(Stored data entries)

++++++++++++++++++++

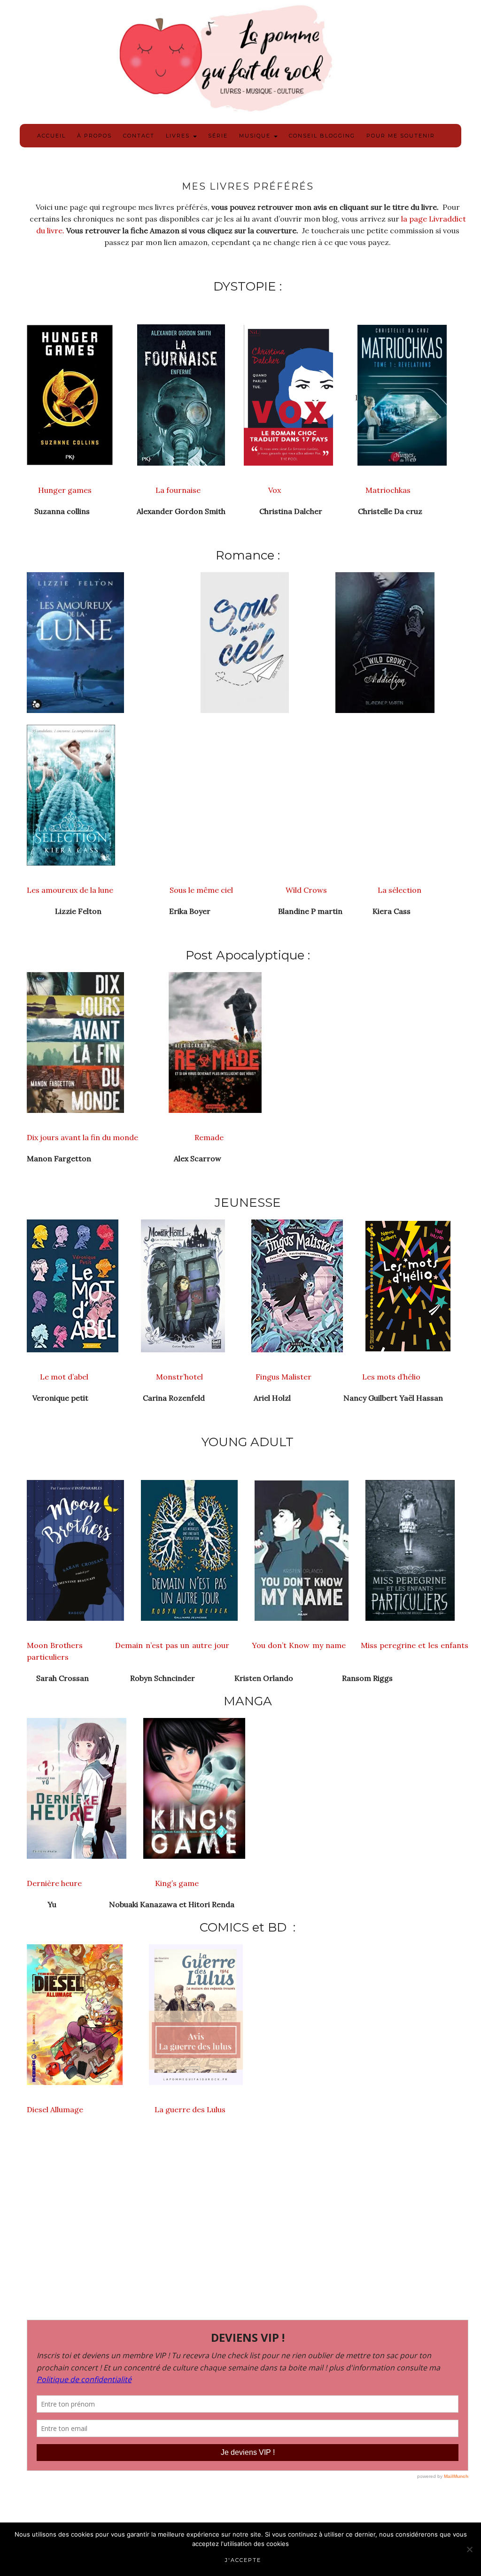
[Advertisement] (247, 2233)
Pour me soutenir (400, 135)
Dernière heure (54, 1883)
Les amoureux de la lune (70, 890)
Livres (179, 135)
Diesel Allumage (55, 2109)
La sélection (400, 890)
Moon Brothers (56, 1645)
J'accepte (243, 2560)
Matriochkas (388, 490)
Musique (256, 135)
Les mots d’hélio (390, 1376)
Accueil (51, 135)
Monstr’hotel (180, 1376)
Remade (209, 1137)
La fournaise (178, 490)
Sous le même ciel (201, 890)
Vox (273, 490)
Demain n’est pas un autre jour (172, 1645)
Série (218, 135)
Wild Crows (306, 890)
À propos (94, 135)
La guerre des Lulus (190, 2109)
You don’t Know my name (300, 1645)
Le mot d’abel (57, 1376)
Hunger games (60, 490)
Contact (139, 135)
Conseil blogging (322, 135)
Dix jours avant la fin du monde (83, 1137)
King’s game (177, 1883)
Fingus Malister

++++++++++++++++++++

Repeat exactly the lines above, starting with the line that contains "J'accepte (243, 2560)" and ending with the last line, both included, and nothing else.

J'accepte (243, 2560)
Matriochkas (388, 490)
Musique (256, 135)
Les mots d’hélio (390, 1376)
Accueil (51, 135)
Monstr’hotel (180, 1376)
Remade (209, 1137)
La fournaise (178, 490)
Sous le même ciel (201, 890)
Vox (273, 490)
Demain n’est pas un autre jour (172, 1645)
Série (218, 135)
Wild Crows (306, 890)
À propos (94, 135)
La guerre des Lulus (190, 2109)
You don’t Know my name (300, 1645)
Le mot d’abel (57, 1376)
Hunger games (60, 490)
Contact (139, 135)
Conseil blogging (322, 135)
Dix jours avant la fin du monde (83, 1137)
King’s game (177, 1883)
Fingus Malister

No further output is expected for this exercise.